● What this task involves:
Are you able to quote each entry exactly as written?

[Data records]
*-*-*

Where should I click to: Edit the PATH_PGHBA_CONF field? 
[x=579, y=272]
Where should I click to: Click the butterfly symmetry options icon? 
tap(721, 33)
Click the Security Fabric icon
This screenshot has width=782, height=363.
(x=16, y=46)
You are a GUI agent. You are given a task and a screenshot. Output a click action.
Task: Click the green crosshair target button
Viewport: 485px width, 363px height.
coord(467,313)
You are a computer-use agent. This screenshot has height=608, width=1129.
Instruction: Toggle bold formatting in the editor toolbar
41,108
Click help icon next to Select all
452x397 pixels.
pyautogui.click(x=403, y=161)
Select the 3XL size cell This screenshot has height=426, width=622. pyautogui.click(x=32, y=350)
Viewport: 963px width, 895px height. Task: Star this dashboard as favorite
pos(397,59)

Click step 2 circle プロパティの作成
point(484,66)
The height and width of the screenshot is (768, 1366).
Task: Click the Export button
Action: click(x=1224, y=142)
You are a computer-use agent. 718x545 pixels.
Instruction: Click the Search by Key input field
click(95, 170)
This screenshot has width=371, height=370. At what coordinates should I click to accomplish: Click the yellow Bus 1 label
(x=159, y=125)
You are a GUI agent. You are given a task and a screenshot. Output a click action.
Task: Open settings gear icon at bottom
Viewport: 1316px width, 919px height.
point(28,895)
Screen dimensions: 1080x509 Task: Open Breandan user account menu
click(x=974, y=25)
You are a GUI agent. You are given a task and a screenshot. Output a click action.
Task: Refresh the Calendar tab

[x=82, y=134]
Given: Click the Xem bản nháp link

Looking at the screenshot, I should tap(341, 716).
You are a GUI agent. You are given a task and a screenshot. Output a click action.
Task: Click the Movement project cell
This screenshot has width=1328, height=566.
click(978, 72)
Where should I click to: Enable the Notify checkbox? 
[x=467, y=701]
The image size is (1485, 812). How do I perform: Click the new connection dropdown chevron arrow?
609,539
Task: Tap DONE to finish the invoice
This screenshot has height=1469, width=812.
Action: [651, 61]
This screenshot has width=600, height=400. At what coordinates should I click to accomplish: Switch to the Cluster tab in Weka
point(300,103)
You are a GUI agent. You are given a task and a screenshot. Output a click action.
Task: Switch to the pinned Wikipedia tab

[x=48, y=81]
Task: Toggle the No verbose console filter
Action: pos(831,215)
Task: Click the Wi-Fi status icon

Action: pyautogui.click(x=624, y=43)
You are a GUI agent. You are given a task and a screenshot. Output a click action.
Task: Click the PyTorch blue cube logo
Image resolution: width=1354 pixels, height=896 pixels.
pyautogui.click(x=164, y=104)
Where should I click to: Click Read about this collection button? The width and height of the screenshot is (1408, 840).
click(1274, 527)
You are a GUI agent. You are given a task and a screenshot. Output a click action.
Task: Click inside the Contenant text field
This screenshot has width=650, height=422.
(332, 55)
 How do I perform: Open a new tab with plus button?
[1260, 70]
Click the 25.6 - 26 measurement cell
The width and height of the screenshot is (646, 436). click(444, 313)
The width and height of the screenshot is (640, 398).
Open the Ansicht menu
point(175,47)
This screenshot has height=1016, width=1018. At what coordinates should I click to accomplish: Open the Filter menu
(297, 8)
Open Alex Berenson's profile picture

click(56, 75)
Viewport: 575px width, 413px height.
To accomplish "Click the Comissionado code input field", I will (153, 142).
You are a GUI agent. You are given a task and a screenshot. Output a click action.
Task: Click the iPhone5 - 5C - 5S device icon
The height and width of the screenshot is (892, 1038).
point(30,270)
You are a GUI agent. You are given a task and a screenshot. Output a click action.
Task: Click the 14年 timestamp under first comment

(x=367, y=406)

*-*-*

● Exercise response:
Where should I click to: Edit the PATH_PGHBA_CONF field? 
[x=579, y=272]
Where should I click to: Click the butterfly symmetry options icon? 
tap(721, 33)
Click the Security Fabric icon
This screenshot has width=782, height=363.
(x=16, y=46)
You are a GUI agent. You are given a task and a screenshot. Output a click action.
Task: Click the green crosshair target button
Viewport: 485px width, 363px height.
coord(467,313)
You are a computer-use agent. This screenshot has height=608, width=1129.
Instruction: Toggle bold formatting in the editor toolbar
41,108
Click help icon next to Select all
452x397 pixels.
pyautogui.click(x=403, y=161)
Select the 3XL size cell This screenshot has height=426, width=622. pyautogui.click(x=32, y=350)
Viewport: 963px width, 895px height. Task: Star this dashboard as favorite
pos(397,59)

Click step 2 circle プロパティの作成
point(484,66)
The height and width of the screenshot is (768, 1366).
Task: Click the Export button
Action: click(x=1224, y=142)
You are a computer-use agent. 718x545 pixels.
Instruction: Click the Search by Key input field
click(95, 170)
This screenshot has width=371, height=370. At what coordinates should I click to accomplish: Click the yellow Bus 1 label
(x=159, y=125)
You are a GUI agent. You are given a task and a screenshot. Output a click action.
Task: Open settings gear icon at bottom
Viewport: 1316px width, 919px height.
point(28,895)
Screen dimensions: 1080x509 Task: Open Breandan user account menu
click(x=974, y=25)
You are a GUI agent. You are given a task and a screenshot. Output a click action.
Task: Refresh the Calendar tab

[x=82, y=134]
Given: Click the Xem bản nháp link

Looking at the screenshot, I should tap(341, 716).
You are a GUI agent. You are given a task and a screenshot. Output a click action.
Task: Click the Movement project cell
This screenshot has width=1328, height=566.
click(978, 72)
Where should I click to: Enable the Notify checkbox? 
[x=467, y=701]
The image size is (1485, 812). How do I perform: Click the new connection dropdown chevron arrow?
609,539
Task: Tap DONE to finish the invoice
This screenshot has height=1469, width=812.
Action: [651, 61]
This screenshot has width=600, height=400. At what coordinates should I click to accomplish: Switch to the Cluster tab in Weka
point(300,103)
You are a GUI agent. You are given a task and a screenshot. Output a click action.
Task: Switch to the pinned Wikipedia tab

[x=48, y=81]
Task: Toggle the No verbose console filter
Action: pos(831,215)
Task: Click the Wi-Fi status icon

Action: pyautogui.click(x=624, y=43)
You are a GUI agent. You are given a task and a screenshot. Output a click action.
Task: Click the PyTorch blue cube logo
Image resolution: width=1354 pixels, height=896 pixels.
pyautogui.click(x=164, y=104)
Where should I click to: Click Read about this collection button? The width and height of the screenshot is (1408, 840).
click(1274, 527)
You are a GUI agent. You are given a task and a screenshot. Output a click action.
Task: Click inside the Contenant text field
This screenshot has width=650, height=422.
(332, 55)
 How do I perform: Open a new tab with plus button?
[1260, 70]
Click the 25.6 - 26 measurement cell
The width and height of the screenshot is (646, 436). click(444, 313)
The width and height of the screenshot is (640, 398).
Open the Ansicht menu
point(175,47)
This screenshot has height=1016, width=1018. At what coordinates should I click to accomplish: Open the Filter menu
(297, 8)
Open Alex Berenson's profile picture

click(56, 75)
Viewport: 575px width, 413px height.
To accomplish "Click the Comissionado code input field", I will (153, 142).
You are a GUI agent. You are given a task and a screenshot. Output a click action.
Task: Click the iPhone5 - 5C - 5S device icon
The height and width of the screenshot is (892, 1038).
point(30,270)
You are a GUI agent. You are given a task and a screenshot. Output a click action.
Task: Click the 14年 timestamp under first comment

(x=367, y=406)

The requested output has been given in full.